**WHAT THE EXERCISE ASKS:** Copy the records from the first line through the line containing "Looking at the screenshot, I should (223, 183).", swapping every "Click" for "Press" and changing nothing else. Leave out the pictures.
##### MATERIAL PROVIDED
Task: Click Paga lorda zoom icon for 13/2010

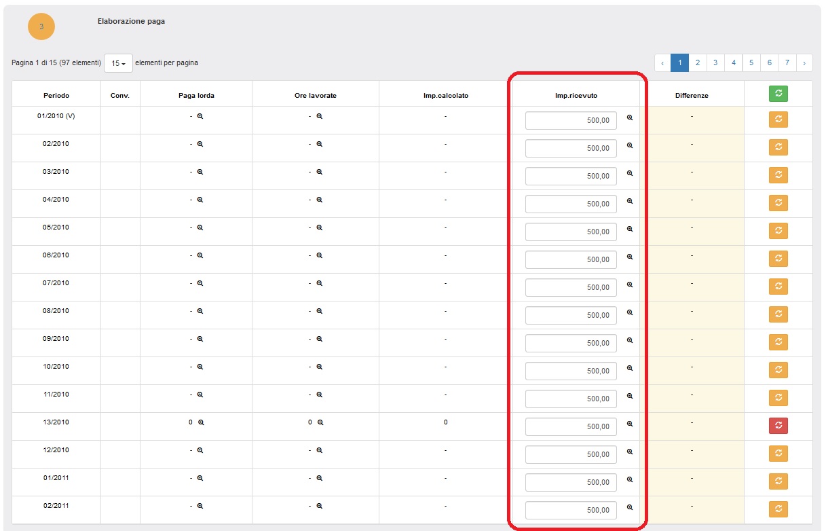Action: point(201,422)
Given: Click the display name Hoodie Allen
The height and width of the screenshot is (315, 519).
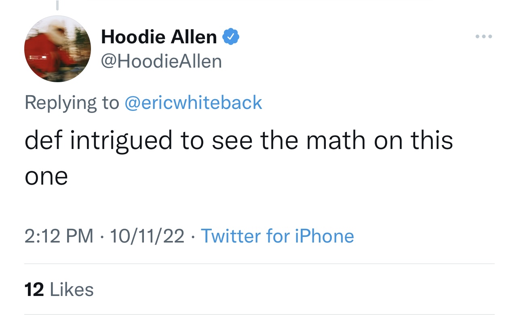Looking at the screenshot, I should (x=159, y=37).
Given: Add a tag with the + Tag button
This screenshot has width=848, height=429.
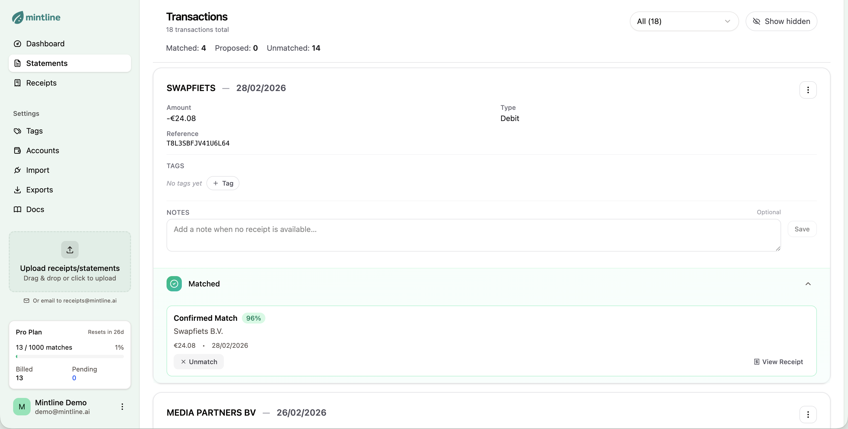Looking at the screenshot, I should (223, 183).
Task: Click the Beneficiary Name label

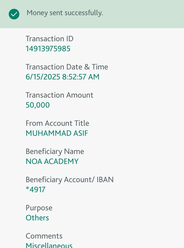Action: click(55, 151)
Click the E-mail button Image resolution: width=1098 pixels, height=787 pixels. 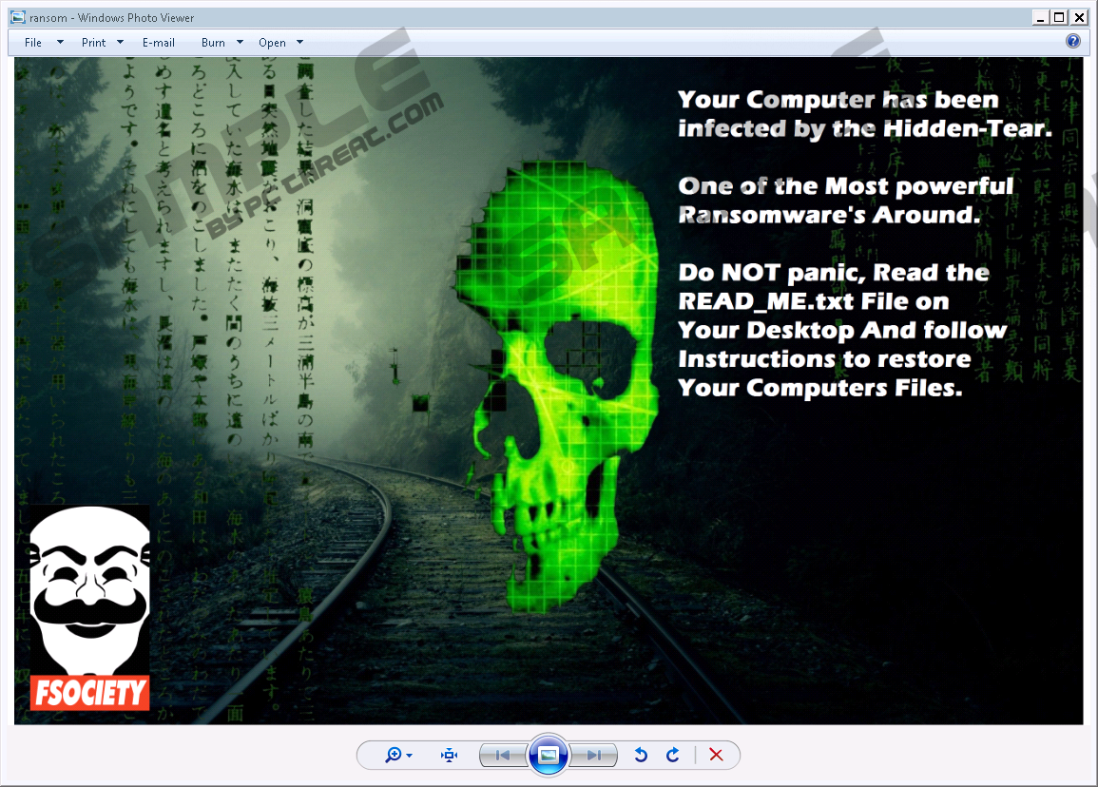tap(159, 43)
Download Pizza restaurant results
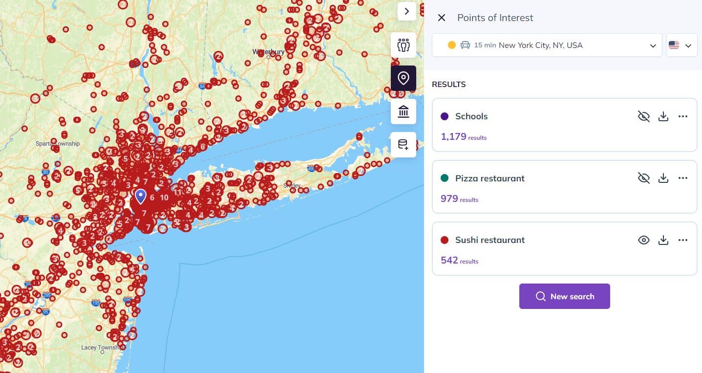Image resolution: width=702 pixels, height=373 pixels. click(663, 178)
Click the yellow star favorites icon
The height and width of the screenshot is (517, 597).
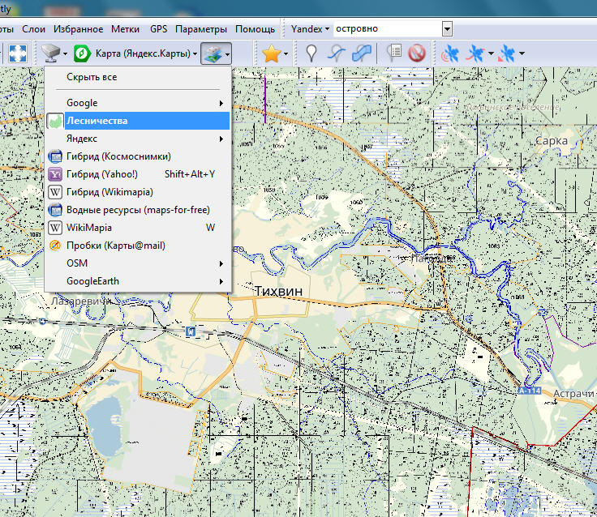(x=271, y=53)
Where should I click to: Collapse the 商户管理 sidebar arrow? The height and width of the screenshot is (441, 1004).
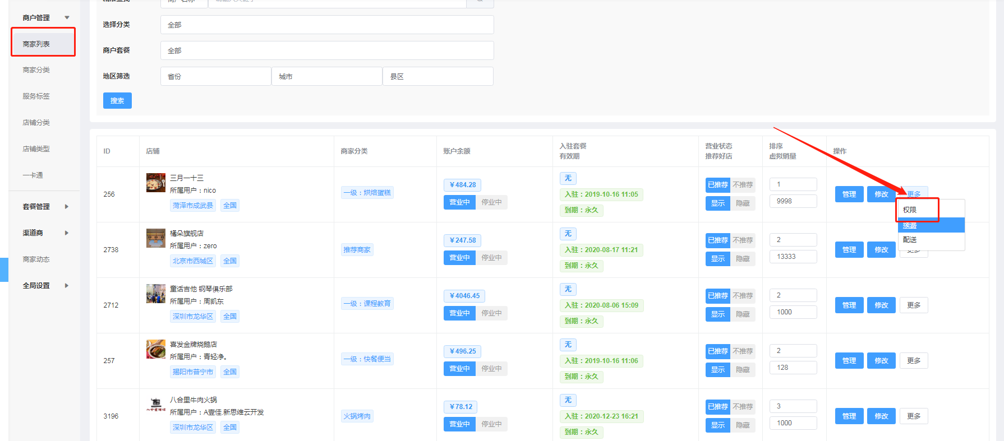tap(67, 18)
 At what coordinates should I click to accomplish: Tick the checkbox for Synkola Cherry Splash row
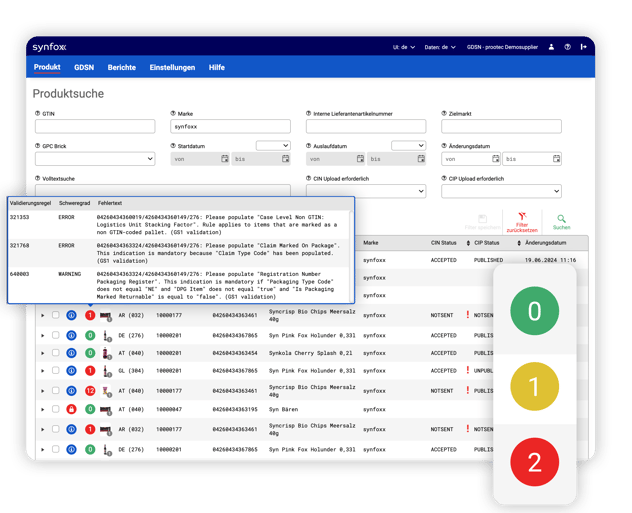pos(56,353)
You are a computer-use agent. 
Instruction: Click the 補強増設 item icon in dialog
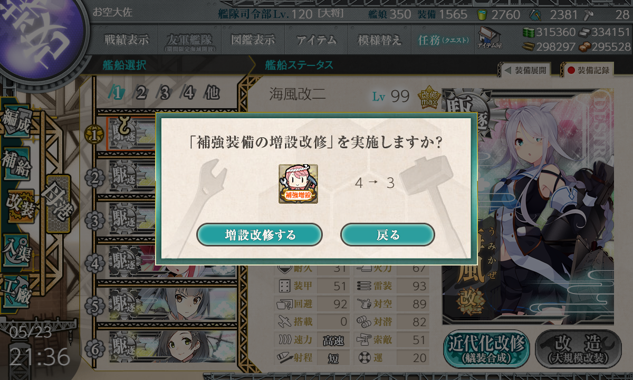pos(298,184)
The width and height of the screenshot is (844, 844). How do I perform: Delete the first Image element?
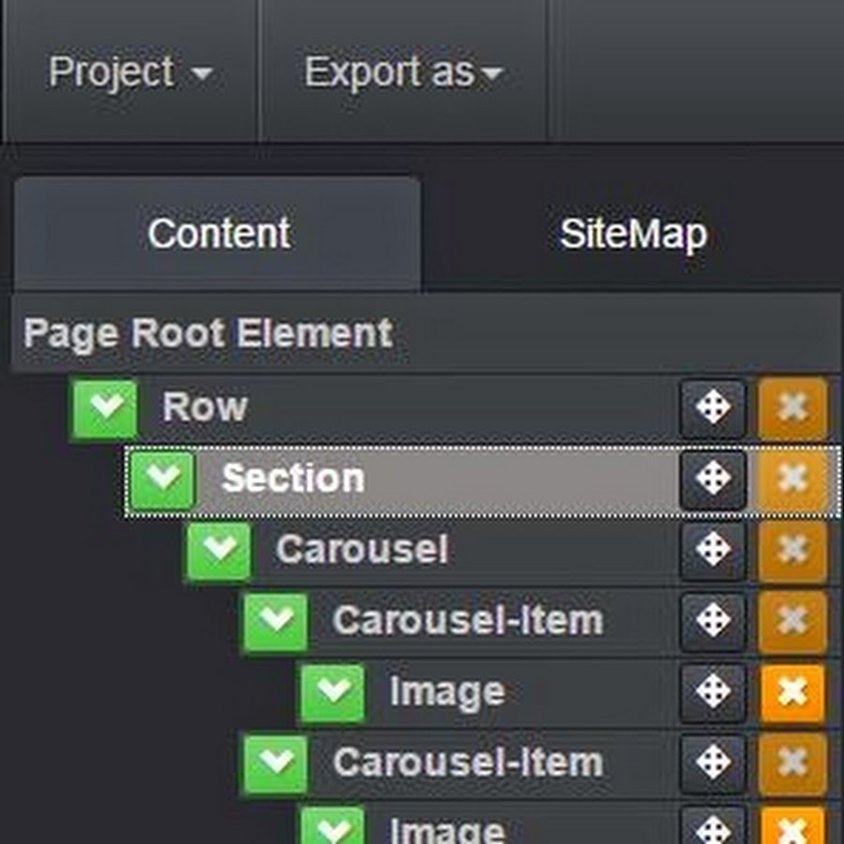coord(792,692)

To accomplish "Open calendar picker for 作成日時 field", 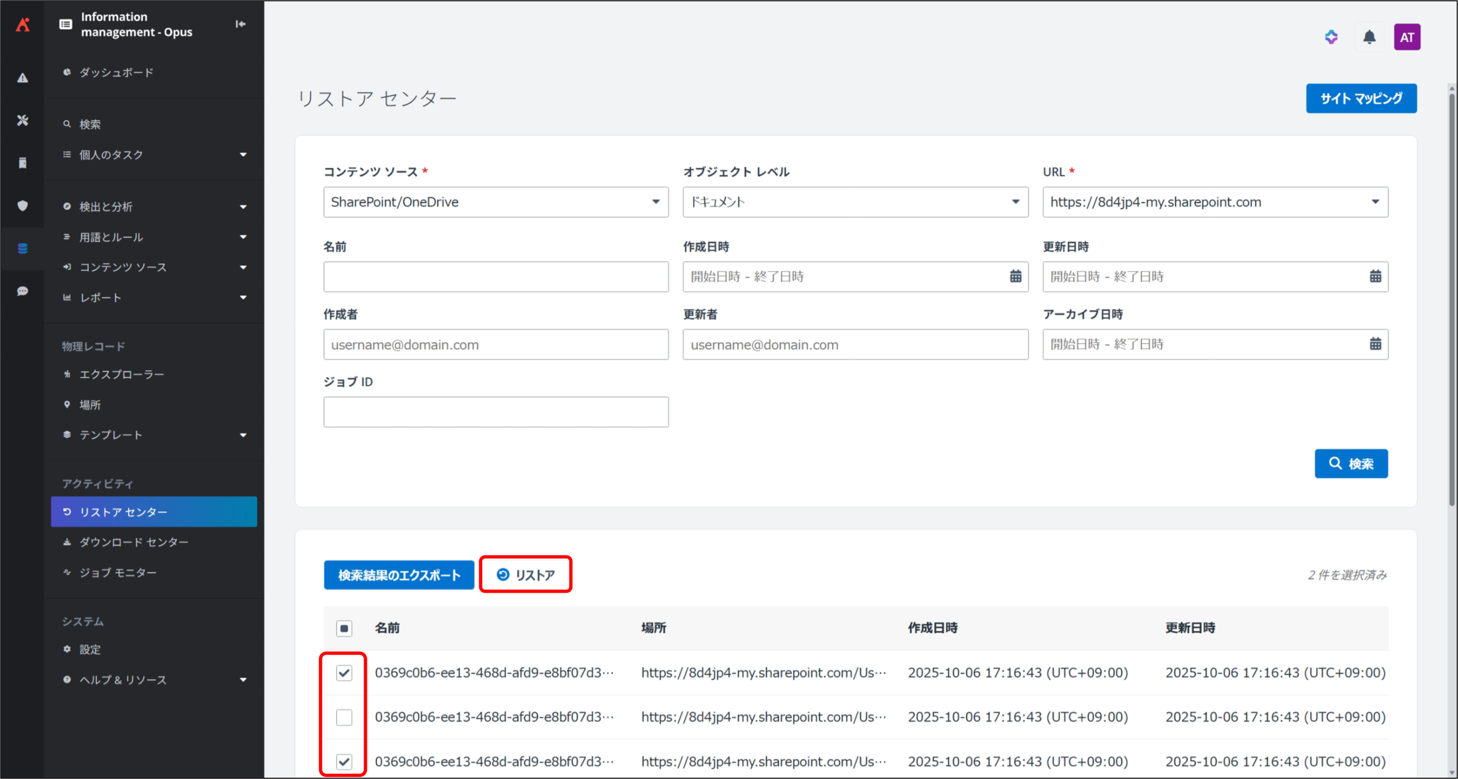I will click(1015, 277).
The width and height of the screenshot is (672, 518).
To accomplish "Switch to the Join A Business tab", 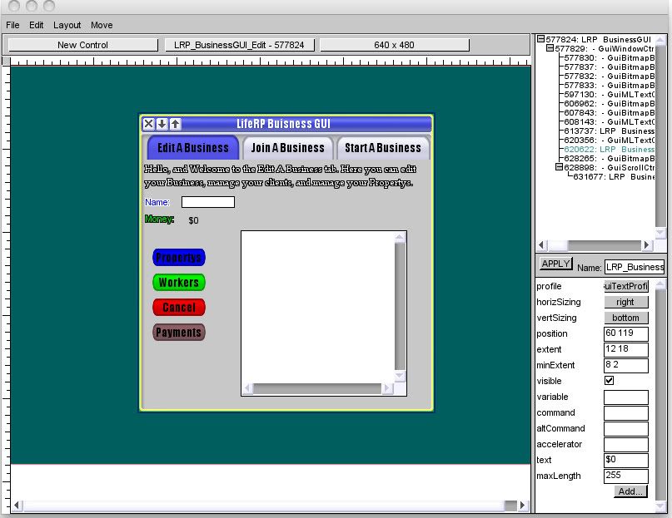I will (x=287, y=148).
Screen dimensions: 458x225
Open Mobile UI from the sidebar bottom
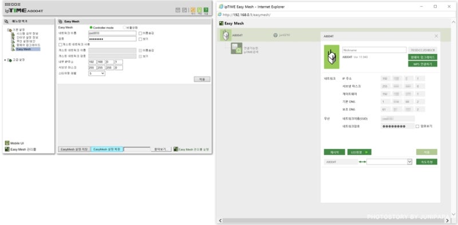[x=15, y=143]
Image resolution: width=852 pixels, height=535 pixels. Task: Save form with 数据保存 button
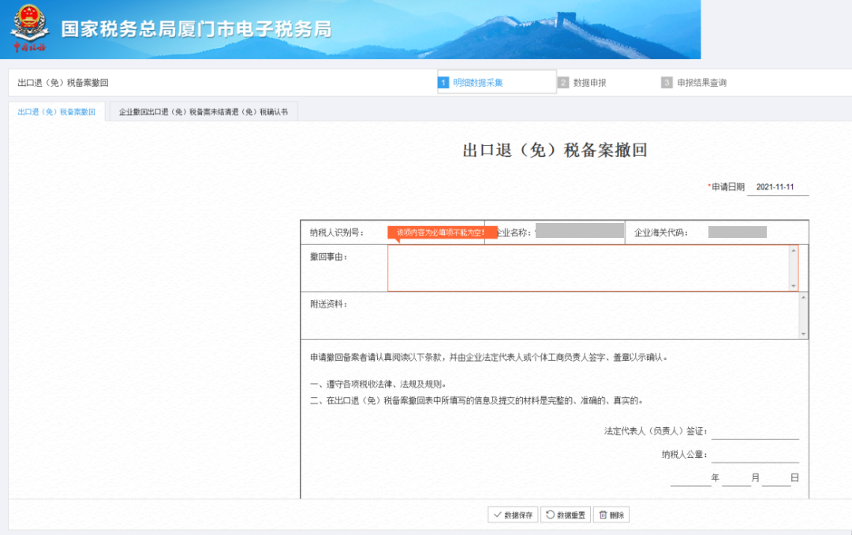512,515
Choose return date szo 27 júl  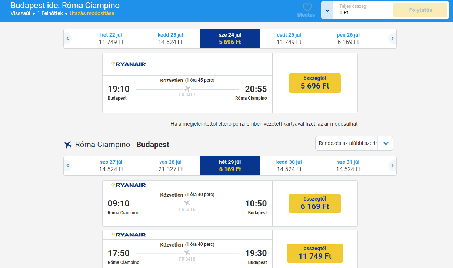pyautogui.click(x=111, y=166)
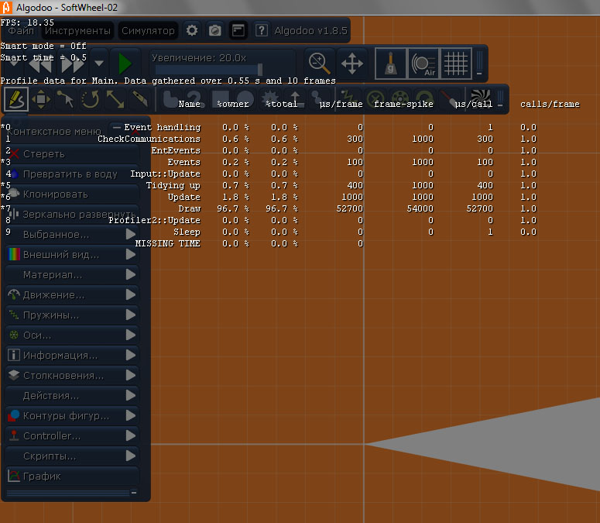
Task: Select the Scale tool icon
Action: [x=115, y=99]
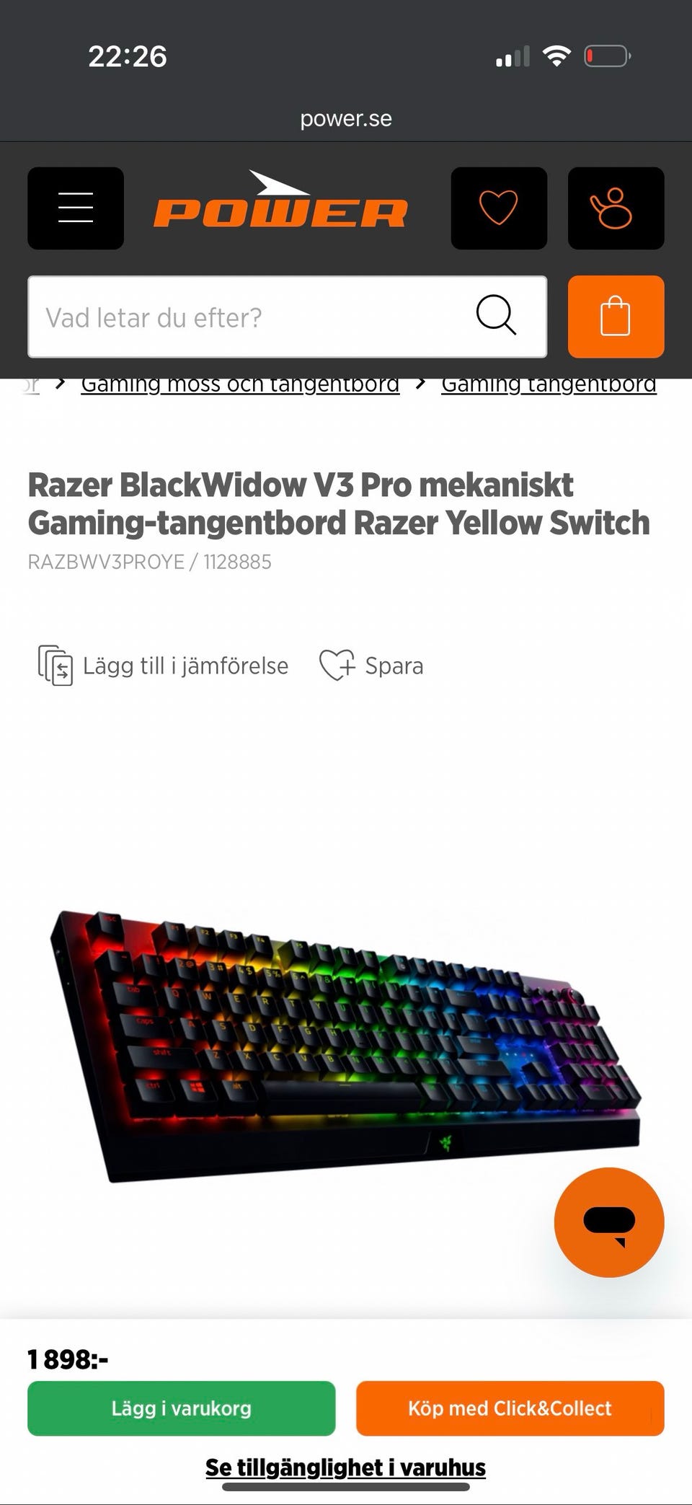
##########
**RESULT OF THE EXERCISE:**
Task: Press Paga lorda zoom icon for 13/2010

Action: point(201,422)
Given: Press the display name Hoodie Allen
The height and width of the screenshot is (315, 519).
Looking at the screenshot, I should (x=159, y=37).
Given: Add a tag with the + Tag button
This screenshot has width=848, height=429.
Looking at the screenshot, I should (223, 183).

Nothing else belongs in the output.